Eso sucedió en el Teatro Metropólitan la noche del martes, cuando el maestro Branford Marsalis presentó a sus músicos ante el respetable, los fab three fantásticos del Branford Marsalis Quartet: Joey Calderazzo, en el piano; Eric Revis, en el bajo, y el inconmensurable maestrísimo Jeff Tain Watts, en la bataca.

Para fortuna de quienes abarrotamos el teatro Metropólitan, la noche era propicia para el jazz: Branford Marsalis estaba tan de buen humor que decidió empezar con una pieza de su baterista, que es un genio, basada en la vida de su perro, que por lo escuchado es un encanto: Mister J.J., en un introito muy al estilo de ese jazzero de la prosa llamado Paul Auster, quien dedicó por cierto todo un libro a Mister Bones.

Los huesos de las baquetas tremaban a cada arremetida, las perlas del teclado sudaban en cada movimiento copular, los chicotazos del contrabajo tendían hamacas hirsutas en un paisaje marino sobre el cual navegaba, con un estilo de cetáceo ejecutando la técnica conocida como nado de mariposa, el saxofonista Branford Marsalis, quien de tal manera colocaba el séptimo sello, el lacrado color sangre, la cereza en el pastel: una manera de frasear parecida a los penachos de agua que lanzan las ballenas cuando en altamar respiran y cantan al mismo tiempo. La sutileza de sus tonos y la peculiaridad de su fraseo dotaban a la atmósfera de una brillantez sin mácula y una intensidad emocional solamente comparable al encuentro amoroso, del que nunca tendrán tristeza post coital, entre Zeus y Afrodita en plena cima del Olimpo.

Habían transcurrido, la noche del martes, apenas siete minutos de concierto y el fraseo ya había levantado el vuelo entero, de manera zenital, completa e inversamente proporcional a la caída libre.

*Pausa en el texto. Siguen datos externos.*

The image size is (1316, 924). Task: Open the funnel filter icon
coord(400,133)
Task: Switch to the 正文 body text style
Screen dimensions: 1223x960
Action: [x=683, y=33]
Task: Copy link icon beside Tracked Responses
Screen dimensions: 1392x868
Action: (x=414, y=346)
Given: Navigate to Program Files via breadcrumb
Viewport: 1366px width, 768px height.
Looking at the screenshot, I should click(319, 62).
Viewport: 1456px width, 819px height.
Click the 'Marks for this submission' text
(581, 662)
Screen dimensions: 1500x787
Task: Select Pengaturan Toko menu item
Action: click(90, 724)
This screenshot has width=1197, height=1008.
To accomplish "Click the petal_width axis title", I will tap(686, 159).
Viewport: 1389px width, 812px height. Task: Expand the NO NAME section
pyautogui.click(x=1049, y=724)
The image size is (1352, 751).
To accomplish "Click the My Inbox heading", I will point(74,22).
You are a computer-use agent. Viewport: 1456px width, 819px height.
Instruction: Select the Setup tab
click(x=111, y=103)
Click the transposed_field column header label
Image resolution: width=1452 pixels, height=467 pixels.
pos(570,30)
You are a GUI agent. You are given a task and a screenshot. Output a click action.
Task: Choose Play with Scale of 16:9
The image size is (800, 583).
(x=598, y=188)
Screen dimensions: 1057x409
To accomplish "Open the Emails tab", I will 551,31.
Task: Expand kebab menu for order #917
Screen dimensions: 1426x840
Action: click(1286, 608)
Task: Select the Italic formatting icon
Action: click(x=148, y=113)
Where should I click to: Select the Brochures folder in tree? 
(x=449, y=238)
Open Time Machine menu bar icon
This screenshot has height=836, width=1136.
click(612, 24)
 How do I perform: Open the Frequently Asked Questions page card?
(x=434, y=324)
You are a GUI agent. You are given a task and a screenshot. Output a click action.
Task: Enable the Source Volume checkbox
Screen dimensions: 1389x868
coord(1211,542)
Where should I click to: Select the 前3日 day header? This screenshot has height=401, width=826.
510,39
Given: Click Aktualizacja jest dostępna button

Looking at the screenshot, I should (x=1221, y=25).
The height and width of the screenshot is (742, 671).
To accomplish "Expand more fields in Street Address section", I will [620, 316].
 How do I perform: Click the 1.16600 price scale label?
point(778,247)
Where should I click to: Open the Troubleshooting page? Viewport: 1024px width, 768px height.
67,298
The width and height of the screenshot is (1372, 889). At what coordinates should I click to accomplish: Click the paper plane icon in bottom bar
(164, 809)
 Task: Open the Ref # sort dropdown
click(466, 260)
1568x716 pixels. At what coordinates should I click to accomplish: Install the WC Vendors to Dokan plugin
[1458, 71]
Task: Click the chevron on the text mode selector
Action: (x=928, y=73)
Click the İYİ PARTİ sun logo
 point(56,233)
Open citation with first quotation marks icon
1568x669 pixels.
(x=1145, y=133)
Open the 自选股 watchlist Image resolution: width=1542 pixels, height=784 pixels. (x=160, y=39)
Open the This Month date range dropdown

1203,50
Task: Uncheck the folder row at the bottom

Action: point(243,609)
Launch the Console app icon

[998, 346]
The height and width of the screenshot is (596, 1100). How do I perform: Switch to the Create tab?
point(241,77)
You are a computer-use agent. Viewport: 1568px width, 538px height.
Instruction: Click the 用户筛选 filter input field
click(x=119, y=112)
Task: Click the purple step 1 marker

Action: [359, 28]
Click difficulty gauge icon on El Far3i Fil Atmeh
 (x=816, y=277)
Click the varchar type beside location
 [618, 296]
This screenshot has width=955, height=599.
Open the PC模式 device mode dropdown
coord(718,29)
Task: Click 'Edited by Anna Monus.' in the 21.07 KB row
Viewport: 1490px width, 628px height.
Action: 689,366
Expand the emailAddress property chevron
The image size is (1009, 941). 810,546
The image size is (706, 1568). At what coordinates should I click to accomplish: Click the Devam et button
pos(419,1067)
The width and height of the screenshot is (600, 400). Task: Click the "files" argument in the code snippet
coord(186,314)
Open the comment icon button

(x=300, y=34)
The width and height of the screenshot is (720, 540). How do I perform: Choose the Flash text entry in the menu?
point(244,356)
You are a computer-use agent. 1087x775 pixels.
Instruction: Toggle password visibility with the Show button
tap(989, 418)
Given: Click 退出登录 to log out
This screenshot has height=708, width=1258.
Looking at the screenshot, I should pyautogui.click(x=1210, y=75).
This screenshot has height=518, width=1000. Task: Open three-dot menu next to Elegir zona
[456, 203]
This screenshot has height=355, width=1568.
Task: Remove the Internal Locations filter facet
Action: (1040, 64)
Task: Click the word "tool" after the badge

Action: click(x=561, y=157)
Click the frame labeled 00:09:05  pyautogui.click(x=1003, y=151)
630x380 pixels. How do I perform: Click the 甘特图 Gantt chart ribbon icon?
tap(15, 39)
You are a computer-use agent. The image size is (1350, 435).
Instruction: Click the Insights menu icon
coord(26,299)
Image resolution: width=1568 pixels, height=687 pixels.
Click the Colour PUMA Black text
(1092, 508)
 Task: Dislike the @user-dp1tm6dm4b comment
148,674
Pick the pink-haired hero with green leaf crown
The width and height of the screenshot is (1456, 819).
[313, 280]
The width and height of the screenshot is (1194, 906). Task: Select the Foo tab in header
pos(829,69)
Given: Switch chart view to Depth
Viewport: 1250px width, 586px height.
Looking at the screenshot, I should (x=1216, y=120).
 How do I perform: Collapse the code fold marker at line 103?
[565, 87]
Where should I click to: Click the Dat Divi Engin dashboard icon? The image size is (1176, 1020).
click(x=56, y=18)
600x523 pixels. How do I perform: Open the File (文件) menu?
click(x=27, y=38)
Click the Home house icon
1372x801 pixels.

Algo así como la demostración fidedigna e hipercientífica de la tercera ley de Newton (esquina con Homero, Simpson) en su versión de jazz.

Van apenas ocho minutos de la velada y las cuatro naves marchan a toda vela, hechas madre, haciendo pomada los granos de arena de todas las clepsidras del planeta puestas a girar y a girar y a girar. Profusión de notas en teclado, hartísimas corcheas surcando cual hormigas de un óleo de Dalí el mástil del bajo, planchas tectónicas sonando en la bataca. Y un soplo divino descendiendo al Santo Grial: el sax de Branford Marsalis.

El momento del clímax ocurrió así, sin previo aviso: la serpiente emplumada que en los brazos de Marsalis ha tomado la forma de sax tenor escupe fuego, semicorcheas sancochadísimas, fusas calcinadas, semifusas nítidas en respiración de colibrí. Arrastra Marsalis el plexo solar y su sonido lunar se desparrama por el piso y el rumbo que ha tomado su sonar toma entonces mayor nitidez aún: estamos en pleno atonalismo, ritmos quebrados, rasgos expresionistas, ángulos romos y a cada arrastrarse de su saxo lo siguen, como si el flautista de Hammelin fuera en realidad saxofonista, los tres fantásticos de su Cuarteto y el todo va sonando como en un sueño muy profundo.

En medio del llanto de emoción de los más sensibles entre el público, el maestro Marsalis enfiló las cuatro naves, soberanas, hacia la corriente madre y como en un embudo gigantesco las aguas calmas desembocaron, para una placidez postcoito sin premuras, hacia la gloriosa soberanía de su majestad la síncopa.

Se llama tradición, como había dicho Branford Marsalis en entrevista (La Jornada, 16 de abril de 2002). Por eso vive el jazz.

Se llama epifanía.

Branford Marsalis en concierto: cogitum ergo sum.